--- Data records Enclosed Below ---
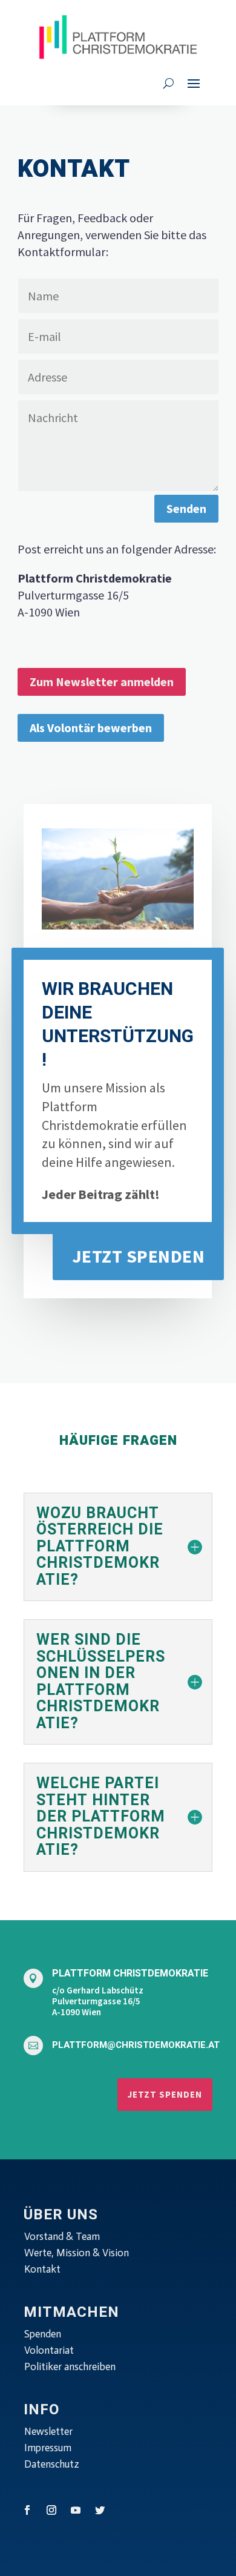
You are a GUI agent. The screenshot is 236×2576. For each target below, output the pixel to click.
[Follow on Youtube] (75, 2510)
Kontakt (42, 2269)
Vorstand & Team (62, 2236)
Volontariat (49, 2350)
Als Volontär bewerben (91, 727)
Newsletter (48, 2431)
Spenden (42, 2334)
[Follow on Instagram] (51, 2510)
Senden (186, 508)
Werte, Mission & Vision (76, 2253)
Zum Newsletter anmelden (102, 681)
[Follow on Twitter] (100, 2510)
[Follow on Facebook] (27, 2510)
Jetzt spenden (138, 1255)
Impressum (47, 2448)
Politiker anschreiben (70, 2366)
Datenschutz (51, 2464)
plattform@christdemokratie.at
--- End of Enclosed Data records ---
## What to work on:
Using the entries above, output exactly the lines between the line holding "Vorstand & Team (62, 2236)" and the line holding "Impressum (47, 2448)", end lines included, and nothing more.

## Task response:
Vorstand & Team (62, 2236)
Volontariat (49, 2350)
Als Volontär bewerben (91, 727)
Newsletter (48, 2431)
Spenden (42, 2334)
[Follow on Instagram] (51, 2510)
Senden (186, 508)
Werte, Mission & Vision (76, 2253)
Zum Newsletter anmelden (102, 681)
[Follow on Twitter] (100, 2510)
[Follow on Facebook] (27, 2510)
Jetzt spenden (138, 1255)
Impressum (47, 2448)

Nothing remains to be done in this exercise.